▸ **TEXT SHOWN**
········
How to define fmap in a GADT Expression?

Question

Given a simple "language":

data Expr a where
  ConstE   :: a                  -> Expr a
  FMapE    :: (b -> a) -> Expr b -> Expr a

instance Functor Expr where
    fmap = FMapE

interpret :: Expr a -> a
interpret (ConstE a) = a
interpret (FMapE f a) = f (interpret a)

From that I would like to extract a call graph, eg:

foo = fmap show . fmap (*2) $ ConstE 1

Should result in the graph Node 1 -> Node (*2) -> Node show. Ideally I'd like to store this in a Data.Graph.

What I've come up to this point is that it should be possible to use System.Mem.StableNames to identify individual nodes and store them in a HashMap (StableName (Expr a)) (Expr a).

toHashMap :: Expr a -> HashMap (StableName (Expr a)) (Expr a)
toHashMap n@ConstE = do
    sn <- makeStableName n
    return $ HashMap.singleton sn n

The problem is, that there seems to be no way to get through the FMapE nodes:

toHashMap n@(FMapE _ a) = do
    snN <- makeStableName n
    snA <- makeStableName a
    -- recurse
    hmA <- toHashMap a
    -- combine
    return $ HashMap.singleton snN n `HashMap.union` hmA

GHC will complain along the lines of this:

Couldn't match type ‘t’ with ‘b’
  because type variable ‘b’ would escape its scope
This (rigid, skolem) type variable is bound by
  a pattern with constructor
    FMapE :: forall a b. (b -> a) -> Expr b -> Expr a,
  in an equation for ‘toHashMap’

I can see that this won't match ... but I have no clue on how to make this work.

Edit

This probably boils down to writing a children function:

children :: Event a -> [Event a]
children (ConstE)    = []
children (FMapE _ a) = [a] -- doesn't match ...

For the same reason I can't uniplate on this ...
········
▸ **AIM**
Retype everything in the GADT question above from "What I've come" down to "a)) (Expr a).".

▸ **PROVIDED MATERIAL**
········
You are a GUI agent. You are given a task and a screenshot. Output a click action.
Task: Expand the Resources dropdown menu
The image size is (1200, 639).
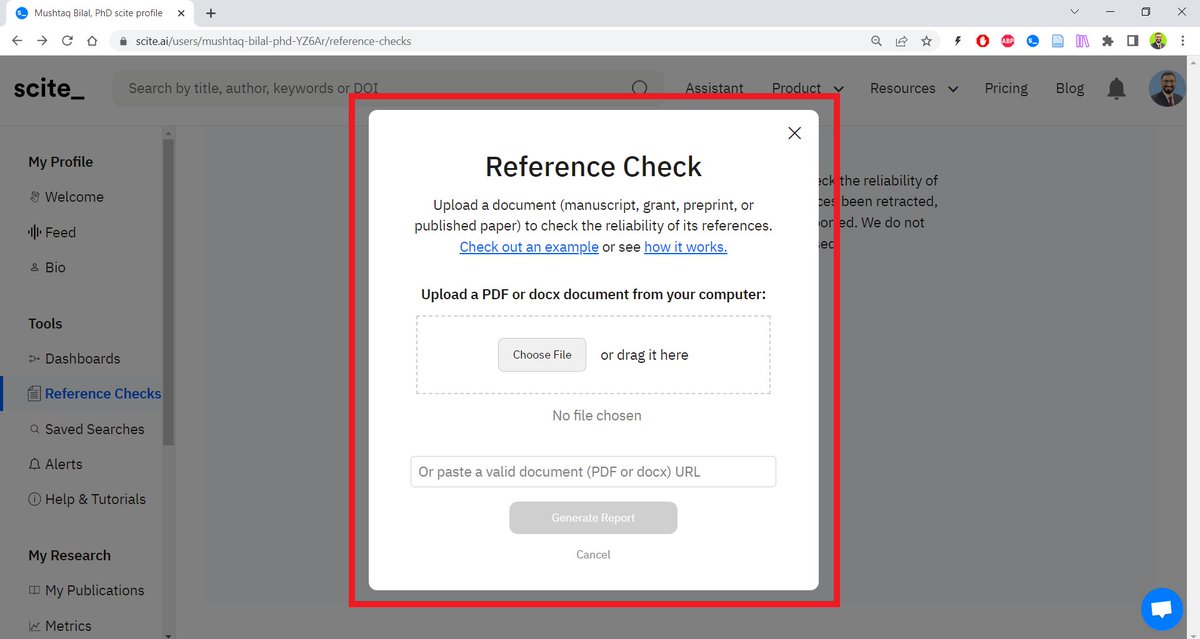tap(913, 88)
········
▸ **FINAL ANSWER**
What I've come up to this point is that it should be possible to use System.Mem.StableNames to identify individual nodes and store them in a HashMap (StableName (Expr a)) (Expr a).